NASA Funding Boost, But No Shuttle Extension in Obama Budget
adeelarshad82 writes to point out that details have been provided for President Obama's proposed $18.7 billion in funding for NASA in 2010 (up from $17.2 billion in 2008). Quoting: "The budget calls on NASA to complete International Space Station construction, as well as continue its Earth science missions and aviation research. Yet it also remains fixed to former President George W. Bush's plan to retire the space shuttle fleet by 2010 and replace them with the new Orion Crew Exploration Vehicle, which would fly astronauts to the space station and return them to the moon by 2020. The outline does make room for an extra shuttle flight beyond the nine currently remaining on NASA's schedule, but only if it is deemed safe and can be flown before the end of 2010."
No idiotic talk of planting a flag on Mars.
* Continued funding of robotic exploration of everything outside of the Earth/Moon
* A focus on the meat and potato tech that is fundamental to our long term presence in space. Orbital construction, long term living in space, space science, space manufacturing, long term maintenance of equipment in space
* An eventual permanent base on the moon
But still good.
Anyone suggesting extending the shuttle program is advocating extending a clearly unsafe and inefficient program.
Instead, we should ramp up production to get the new systems in place ASAP. That it was scheduled with a gap in the first place is just shameful. It may be too late to avoid the lost air time, but I'd say we should try, and pay what we have to. The NASA budget is small potatoes, and incredibly important as we become more dependent on orbital systems.
No, "they" said nothing about that meaningless debate. Administrations generally don't design rockets in the federal budget.
Prediction: the heavy lift Ares V or its moral equivalent (Ares IV, DIRECT, yada yada...) will never be built. I will refer back to this in half a decade and you will acknowledge my brilliance.
The new budget commits only to Orion and it's launch vehicle (Ares I). That's the bare minimum necessary to replace the Shuttle in its LEO ISS crew transport and resupply role. Finishing Orion and Ares I is the politically easy thing to do because without it Obama would have to explain the end of US manned space flight, which is politically difficult.
Ares V, on the other hand, is several years down the road and a much bigger commitment. What's been done to-date can be dropped and quietly swept under the rug. It's not a 2012 issue and after that it doesn't matter, just as long as the NEA gets its dough.

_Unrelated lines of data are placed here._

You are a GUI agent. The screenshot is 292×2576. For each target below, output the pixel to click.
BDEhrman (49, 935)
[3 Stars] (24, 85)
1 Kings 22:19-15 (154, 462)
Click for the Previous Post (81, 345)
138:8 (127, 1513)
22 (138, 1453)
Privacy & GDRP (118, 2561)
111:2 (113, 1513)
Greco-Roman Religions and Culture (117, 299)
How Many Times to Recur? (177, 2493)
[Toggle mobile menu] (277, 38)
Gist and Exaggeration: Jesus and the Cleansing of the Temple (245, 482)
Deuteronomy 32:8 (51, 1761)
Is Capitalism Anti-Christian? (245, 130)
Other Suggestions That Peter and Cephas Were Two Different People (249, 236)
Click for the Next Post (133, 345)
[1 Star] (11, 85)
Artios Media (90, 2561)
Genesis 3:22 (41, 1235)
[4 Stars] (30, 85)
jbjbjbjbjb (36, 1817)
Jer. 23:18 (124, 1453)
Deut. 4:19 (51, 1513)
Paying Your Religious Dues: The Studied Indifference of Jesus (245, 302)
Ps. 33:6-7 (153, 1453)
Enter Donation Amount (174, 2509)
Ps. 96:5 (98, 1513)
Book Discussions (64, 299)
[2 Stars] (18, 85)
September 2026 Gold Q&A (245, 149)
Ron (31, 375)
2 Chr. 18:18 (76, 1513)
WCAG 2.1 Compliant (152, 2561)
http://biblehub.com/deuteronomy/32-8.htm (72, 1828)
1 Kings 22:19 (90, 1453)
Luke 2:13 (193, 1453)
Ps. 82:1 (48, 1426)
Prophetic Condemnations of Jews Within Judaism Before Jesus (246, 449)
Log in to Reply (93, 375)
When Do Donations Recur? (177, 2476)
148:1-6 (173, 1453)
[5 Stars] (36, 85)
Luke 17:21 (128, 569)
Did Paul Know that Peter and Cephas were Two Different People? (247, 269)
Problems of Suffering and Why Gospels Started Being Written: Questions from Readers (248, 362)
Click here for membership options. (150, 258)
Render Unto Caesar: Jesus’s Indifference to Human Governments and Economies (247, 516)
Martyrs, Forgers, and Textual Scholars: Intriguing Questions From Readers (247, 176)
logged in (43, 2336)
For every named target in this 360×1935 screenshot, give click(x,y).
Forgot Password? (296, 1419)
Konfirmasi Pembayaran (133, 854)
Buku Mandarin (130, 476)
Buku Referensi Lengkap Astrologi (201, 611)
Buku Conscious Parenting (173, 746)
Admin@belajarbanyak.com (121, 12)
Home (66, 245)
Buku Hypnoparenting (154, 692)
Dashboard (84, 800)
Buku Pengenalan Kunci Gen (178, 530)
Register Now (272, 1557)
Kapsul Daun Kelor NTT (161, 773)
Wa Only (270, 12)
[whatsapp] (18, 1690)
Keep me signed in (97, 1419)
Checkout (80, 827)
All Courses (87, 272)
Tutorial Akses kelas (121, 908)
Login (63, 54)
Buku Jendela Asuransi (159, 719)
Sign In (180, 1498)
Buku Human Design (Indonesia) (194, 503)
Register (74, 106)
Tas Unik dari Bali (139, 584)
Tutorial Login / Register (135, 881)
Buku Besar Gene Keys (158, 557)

Lurking at the bottom of the gravity well, getting old
Which won't happen until and unless we get a heck of a lot more competent in working in space. No giant Roombas. No magical lasers (with or without sharks). That is such a huge task (volume! volume! volume!) that our puny forays in LEO are just the very beginning of utilizing space.

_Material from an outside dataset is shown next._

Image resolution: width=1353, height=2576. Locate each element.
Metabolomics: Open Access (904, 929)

In order for us to get anywhere near the tech to do that, we have to have a repeatable, sustainable presence in space. That's not what we're getting anytime soon.
Faster! Faster! Faster would be better!
Question: I have a picture of the LAST man on the moon in my screensaver - can you name him without looking it up?
While your raking your brain on that, let's go with your entertainment theory and assume people are not interested in science and just want to watch heroics. My prediction is that these people would not be interested in a Mars landing for the same reason they were not interested in the last man on the moon.
Why? - Because it's a rerun, they would simply shrug and say something like "what's the point, we've been to the moon already". The enourmous technological gap between a moon landing and a mars landing would be lost on them because they are not interested in men on Mars anymore than they are currently interested in men on the ISS. I was born the year after sputnik and grew up in the 60's, the Moon landing did indeed make the world stand with their collective jaws on the ground, but for the type of people you are describing the show ended with Apolo 11's return to Earth.
And did you exchange a walk on part in the war for a lead role in a cage? - Pink Floyd.
Orion and Direct are both pretty terrible, costwise. So Direct is a little better. In *theory*. But there are little incentives for the government to be efficient when they build these things. What congress should consider is Space X. Space X is fully private and is so much more efficient than NASA its crazy. And right now if we don't change anything we will use Russian Soyaz rockets to bring our people to the ISS, wasting taxpayers dollars in a foreign country. Even though Space X is 1 for 4, they already won the re-supply contract (pending some litigation) and their capsule is designed to carry people to space. We should cancel government funded efforts and instead contract it all out.
They would never get us to the moon, or put up the ISS. Instead, they would do something like build the Shuttle.
I prefer the "u" in honour as it seems to be missing these days.
Dems have never been thrilled about 'spending money in outer space'"
Uhm... Do the initials "JFK" and "LBJ" ring any bells for you?
Dems have done plenty for spaceflight as well, and both sides like to use it as a chopping block when they need to cut spending, because voters are generally too short sighted to see the benefits.